Goldman-Hodgkin-Katz Equation
The resting membrane potential is more accurately described by the Goldman-Hodgkin-Katz (GHK) equation, which accounts for the relative permeabilities and concentrations of all permeant ions (primarily Na⁺, K⁺, and Cl⁻). Because the resting membrane is primarily permeable to K⁺ (PK >> PNa >> PCl), the RMP is close to, but more positive than, the K⁺ equilibrium potential.
Graded Potentials
Graded potentials are local changes in membrane potential produced by stimuli — they can be depolarising (e.g., EPSPs from excitatory synapses) or hyperpolarising (e.g., IPSPs from inhibitory synapses). Key features: (1) amplitude proportional to stimulus strength, (2) do not propagate actively — they decay with distance (electrotonically), (3) can be summed. Spatial summation: simultaneous inputs from multiple sites add together. Temporal summation: rapid sequential inputs from the same site add together. If the membrane potential reaches threshold (typically –55 mV) at the axon hillock, an action potential is generated.
Action Potential
Phase 1 — Rising phase (depolarisation): Threshold opening of voltage-gated Na⁺ channels → rapid Na⁺ influx → membrane depolarises to approximately +30–40 mV (approaches Na⁺ equilibrium potential). Phase 2 — Repolarisation: Inactivation of Na⁺ channels + delayed opening of voltage-gated K⁺ channels → K⁺ efflux drives membrane back toward K⁺ equilibrium potential. Phase 3 — Hyperpolarisation (afterhyperpolarisation): K⁺ channels remain open briefly, driving membrane below RMP (< –70 mV). Recovery: Na⁺/K⁺-ATPase restores ion gradients.

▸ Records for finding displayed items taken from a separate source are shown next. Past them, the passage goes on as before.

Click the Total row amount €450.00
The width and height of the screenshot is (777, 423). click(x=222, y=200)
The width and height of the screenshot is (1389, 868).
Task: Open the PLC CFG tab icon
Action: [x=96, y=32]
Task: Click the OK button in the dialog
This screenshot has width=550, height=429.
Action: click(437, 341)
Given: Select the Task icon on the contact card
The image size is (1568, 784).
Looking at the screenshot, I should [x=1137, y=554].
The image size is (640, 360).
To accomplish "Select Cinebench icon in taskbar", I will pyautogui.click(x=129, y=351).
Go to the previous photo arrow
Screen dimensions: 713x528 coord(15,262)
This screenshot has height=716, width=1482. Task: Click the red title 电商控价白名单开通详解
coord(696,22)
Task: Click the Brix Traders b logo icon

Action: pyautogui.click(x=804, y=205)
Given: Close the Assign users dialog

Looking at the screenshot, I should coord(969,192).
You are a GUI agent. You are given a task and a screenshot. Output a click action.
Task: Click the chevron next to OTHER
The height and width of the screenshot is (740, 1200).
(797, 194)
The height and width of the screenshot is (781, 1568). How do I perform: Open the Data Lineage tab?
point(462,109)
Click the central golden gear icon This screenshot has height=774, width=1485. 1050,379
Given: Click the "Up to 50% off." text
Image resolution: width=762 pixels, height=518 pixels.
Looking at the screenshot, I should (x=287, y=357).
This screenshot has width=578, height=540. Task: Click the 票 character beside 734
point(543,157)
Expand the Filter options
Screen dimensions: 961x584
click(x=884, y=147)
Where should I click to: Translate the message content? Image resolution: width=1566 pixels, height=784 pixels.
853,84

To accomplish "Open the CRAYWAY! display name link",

Refractory periods: Absolute refractory period (ARP): during the AP and immediately after, Na⁺ channels are inactivated — no stimulus can generate another AP. Relative refractory period (RRP): Na⁺ channels recovering but K⁺ channels still open — a suprathreshold stimulus can trigger another AP but frequency is limited. These periods determine maximum firing frequency.
Pharmacological Modulation
Tetrodotoxin (TTX) and saxitoxin block voltage-gated Na⁺ channels from outside — complete conduction block. Local anaesthetics (lidocaine, bupivacaine) block VG Na⁺ channels from inside — smaller fibres (pain) blocked first (differential block). Lithium prolongs action potentials (substitutes for Na⁺ inside channels but is pumped out more slowly).